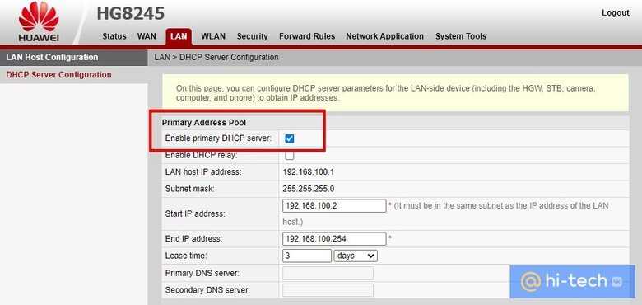
Task: Toggle the Enable DHCP relay checkbox
Action: click(x=290, y=155)
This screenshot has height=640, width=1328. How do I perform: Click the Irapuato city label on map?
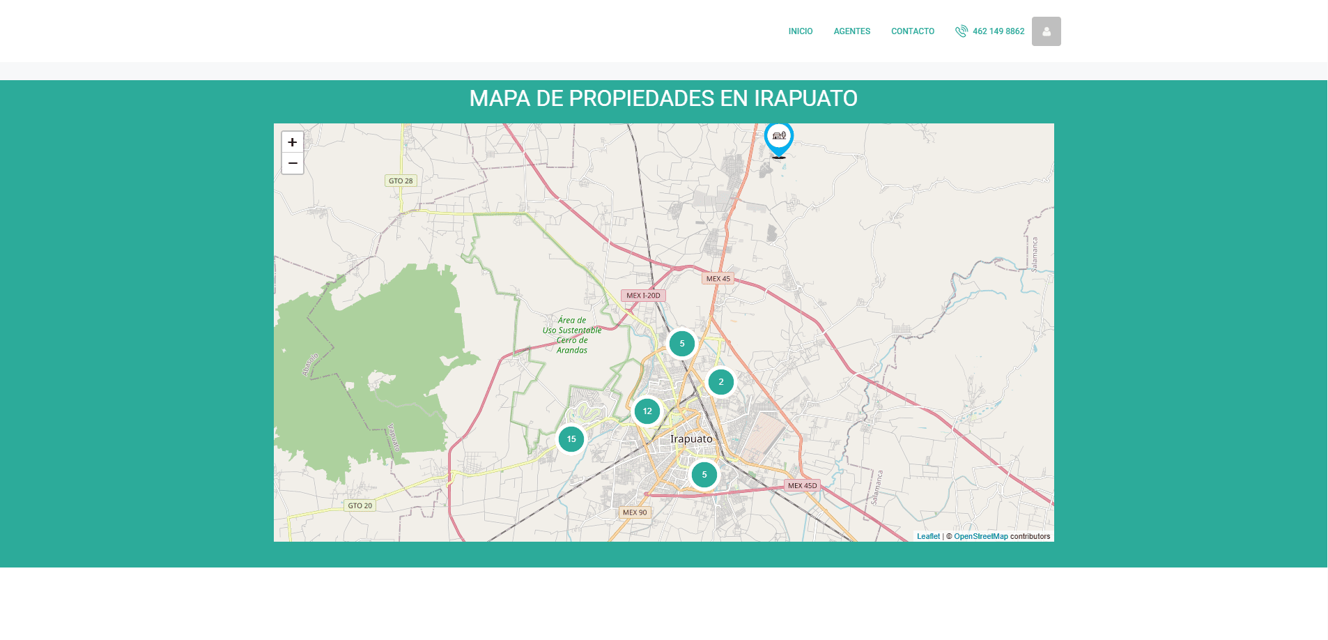691,439
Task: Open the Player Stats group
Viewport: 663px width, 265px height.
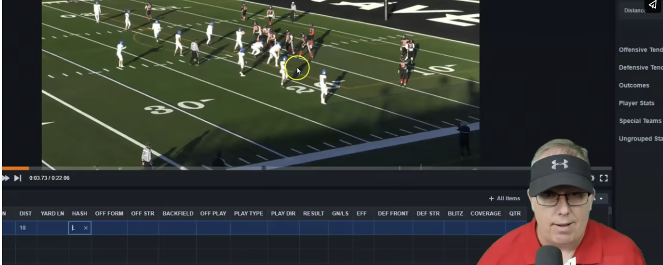Action: coord(636,103)
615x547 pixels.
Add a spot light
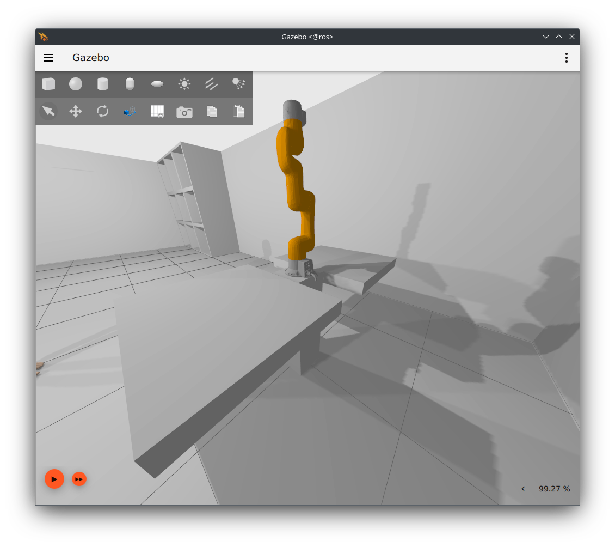[x=238, y=84]
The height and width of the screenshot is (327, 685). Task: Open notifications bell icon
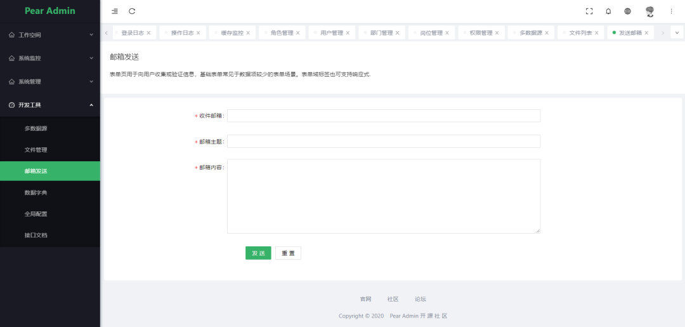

================================

## WORK ITEM
Leaving the pictures aside, copy exactly and only the lines from the one holding "Task: Open the Player Stats group" through the final line of the data, both ends kept.

## SOLUTION TO THE PROBLEM
Task: Open the Player Stats group
Viewport: 663px width, 265px height.
Action: coord(636,103)
615x547 pixels.
Add a spot light
[x=238, y=84]
The height and width of the screenshot is (327, 685). Task: Open notifications bell icon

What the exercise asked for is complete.